### ASSIGNMENT
Print out all the records, word for word.

Collected data
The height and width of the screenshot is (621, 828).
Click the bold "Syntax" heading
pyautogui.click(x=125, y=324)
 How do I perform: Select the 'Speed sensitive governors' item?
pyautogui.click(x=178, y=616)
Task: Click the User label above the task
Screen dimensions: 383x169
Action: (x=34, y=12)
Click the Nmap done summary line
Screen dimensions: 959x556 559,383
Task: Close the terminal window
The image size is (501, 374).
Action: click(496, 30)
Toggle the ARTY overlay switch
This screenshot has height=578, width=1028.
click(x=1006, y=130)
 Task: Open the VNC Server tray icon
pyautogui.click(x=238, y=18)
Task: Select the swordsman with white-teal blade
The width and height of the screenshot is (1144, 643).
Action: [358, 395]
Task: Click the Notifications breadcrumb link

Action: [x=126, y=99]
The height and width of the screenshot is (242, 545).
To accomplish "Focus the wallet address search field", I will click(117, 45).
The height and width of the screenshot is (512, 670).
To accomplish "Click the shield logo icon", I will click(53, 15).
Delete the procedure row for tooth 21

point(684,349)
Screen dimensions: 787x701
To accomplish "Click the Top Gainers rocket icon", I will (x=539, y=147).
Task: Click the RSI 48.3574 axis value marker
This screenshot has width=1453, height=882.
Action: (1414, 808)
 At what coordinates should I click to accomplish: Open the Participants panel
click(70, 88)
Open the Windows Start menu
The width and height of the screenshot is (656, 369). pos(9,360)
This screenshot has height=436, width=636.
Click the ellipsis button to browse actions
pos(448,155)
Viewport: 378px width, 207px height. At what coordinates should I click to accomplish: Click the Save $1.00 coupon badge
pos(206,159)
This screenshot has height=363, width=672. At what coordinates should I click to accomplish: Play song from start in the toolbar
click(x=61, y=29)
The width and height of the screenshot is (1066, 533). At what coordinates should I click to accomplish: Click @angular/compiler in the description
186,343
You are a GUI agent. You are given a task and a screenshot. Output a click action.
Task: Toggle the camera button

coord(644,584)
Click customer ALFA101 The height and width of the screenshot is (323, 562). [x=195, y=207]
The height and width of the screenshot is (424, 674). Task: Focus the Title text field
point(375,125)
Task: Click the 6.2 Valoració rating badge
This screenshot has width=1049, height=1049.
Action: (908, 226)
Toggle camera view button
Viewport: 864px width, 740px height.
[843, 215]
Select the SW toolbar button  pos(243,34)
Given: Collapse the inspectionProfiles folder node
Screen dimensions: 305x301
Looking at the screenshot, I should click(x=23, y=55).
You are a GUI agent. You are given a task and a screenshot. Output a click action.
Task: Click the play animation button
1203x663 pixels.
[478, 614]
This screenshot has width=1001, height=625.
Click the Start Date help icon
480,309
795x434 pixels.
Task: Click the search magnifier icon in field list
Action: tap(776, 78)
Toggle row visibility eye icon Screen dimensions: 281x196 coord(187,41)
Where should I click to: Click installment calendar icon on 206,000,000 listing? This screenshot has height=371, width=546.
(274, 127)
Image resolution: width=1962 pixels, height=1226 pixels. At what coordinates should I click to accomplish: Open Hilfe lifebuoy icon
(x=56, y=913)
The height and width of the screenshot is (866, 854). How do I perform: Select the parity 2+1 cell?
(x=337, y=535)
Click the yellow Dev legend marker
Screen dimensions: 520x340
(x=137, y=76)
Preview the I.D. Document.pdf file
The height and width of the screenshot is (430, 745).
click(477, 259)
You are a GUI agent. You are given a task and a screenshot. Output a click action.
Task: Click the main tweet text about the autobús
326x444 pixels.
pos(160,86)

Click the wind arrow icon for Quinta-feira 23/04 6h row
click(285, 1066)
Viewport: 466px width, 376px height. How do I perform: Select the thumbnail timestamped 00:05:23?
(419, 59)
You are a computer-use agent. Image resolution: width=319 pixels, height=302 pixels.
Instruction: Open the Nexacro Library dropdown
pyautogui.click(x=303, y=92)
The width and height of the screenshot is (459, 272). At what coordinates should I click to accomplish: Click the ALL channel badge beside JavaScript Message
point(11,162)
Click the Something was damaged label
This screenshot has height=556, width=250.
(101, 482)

### TASK OUTPUT
The height and width of the screenshot is (621, 828).
Click the bold "Syntax" heading
pyautogui.click(x=125, y=324)
 How do I perform: Select the 'Speed sensitive governors' item?
pyautogui.click(x=178, y=616)
Task: Click the User label above the task
Screen dimensions: 383x169
Action: (x=34, y=12)
Click the Nmap done summary line
Screen dimensions: 959x556 559,383
Task: Close the terminal window
The image size is (501, 374).
Action: click(496, 30)
Toggle the ARTY overlay switch
This screenshot has height=578, width=1028.
click(x=1006, y=130)
 Task: Open the VNC Server tray icon
pyautogui.click(x=238, y=18)
Task: Select the swordsman with white-teal blade
The width and height of the screenshot is (1144, 643).
Action: [358, 395]
Task: Click the Notifications breadcrumb link

Action: [x=126, y=99]
The height and width of the screenshot is (242, 545).
To accomplish "Focus the wallet address search field", I will click(117, 45).
The height and width of the screenshot is (512, 670).
To accomplish "Click the shield logo icon", I will click(53, 15).
Delete the procedure row for tooth 21

point(684,349)
Screen dimensions: 787x701
To accomplish "Click the Top Gainers rocket icon", I will (x=539, y=147).
Task: Click the RSI 48.3574 axis value marker
This screenshot has width=1453, height=882.
Action: (1414, 808)
 At what coordinates should I click to accomplish: Open the Participants panel
click(70, 88)
Open the Windows Start menu
The width and height of the screenshot is (656, 369). pos(9,360)
This screenshot has height=436, width=636.
Click the ellipsis button to browse actions
pos(448,155)
Viewport: 378px width, 207px height. At what coordinates should I click to accomplish: Click the Save $1.00 coupon badge
pos(206,159)
This screenshot has height=363, width=672. At what coordinates should I click to accomplish: Play song from start in the toolbar
click(x=61, y=29)
The width and height of the screenshot is (1066, 533). At what coordinates should I click to accomplish: Click @angular/compiler in the description
186,343
You are a GUI agent. You are given a task and a screenshot. Output a click action.
Task: Toggle the camera button

coord(644,584)
Click customer ALFA101 The height and width of the screenshot is (323, 562). [x=195, y=207]
The height and width of the screenshot is (424, 674). Task: Focus the Title text field
point(375,125)
Task: Click the 6.2 Valoració rating badge
This screenshot has width=1049, height=1049.
Action: (908, 226)
Toggle camera view button
Viewport: 864px width, 740px height.
[843, 215]
Select the SW toolbar button  pos(243,34)
Given: Collapse the inspectionProfiles folder node
Screen dimensions: 305x301
Looking at the screenshot, I should click(x=23, y=55).
You are a GUI agent. You are given a task and a screenshot. Output a click action.
Task: Click the play animation button
1203x663 pixels.
[478, 614]
This screenshot has width=1001, height=625.
Click the Start Date help icon
480,309
795x434 pixels.
Task: Click the search magnifier icon in field list
Action: tap(776, 78)
Toggle row visibility eye icon Screen dimensions: 281x196 coord(187,41)
Where should I click to: Click installment calendar icon on 206,000,000 listing? This screenshot has height=371, width=546.
(274, 127)
Image resolution: width=1962 pixels, height=1226 pixels. At what coordinates should I click to accomplish: Open Hilfe lifebuoy icon
(x=56, y=913)
The height and width of the screenshot is (866, 854). How do I perform: Select the parity 2+1 cell?
(x=337, y=535)
Click the yellow Dev legend marker
Screen dimensions: 520x340
(x=137, y=76)
Preview the I.D. Document.pdf file
The height and width of the screenshot is (430, 745).
click(477, 259)
You are a GUI agent. You are given a task and a screenshot. Output a click action.
Task: Click the main tweet text about the autobús
326x444 pixels.
pos(160,86)

Click the wind arrow icon for Quinta-feira 23/04 6h row
click(285, 1066)
Viewport: 466px width, 376px height. How do I perform: Select the thumbnail timestamped 00:05:23?
(419, 59)
You are a computer-use agent. Image resolution: width=319 pixels, height=302 pixels.
Instruction: Open the Nexacro Library dropdown
pyautogui.click(x=303, y=92)
The width and height of the screenshot is (459, 272). At what coordinates should I click to accomplish: Click the ALL channel badge beside JavaScript Message
point(11,162)
Click the Something was damaged label
This screenshot has height=556, width=250.
(101, 482)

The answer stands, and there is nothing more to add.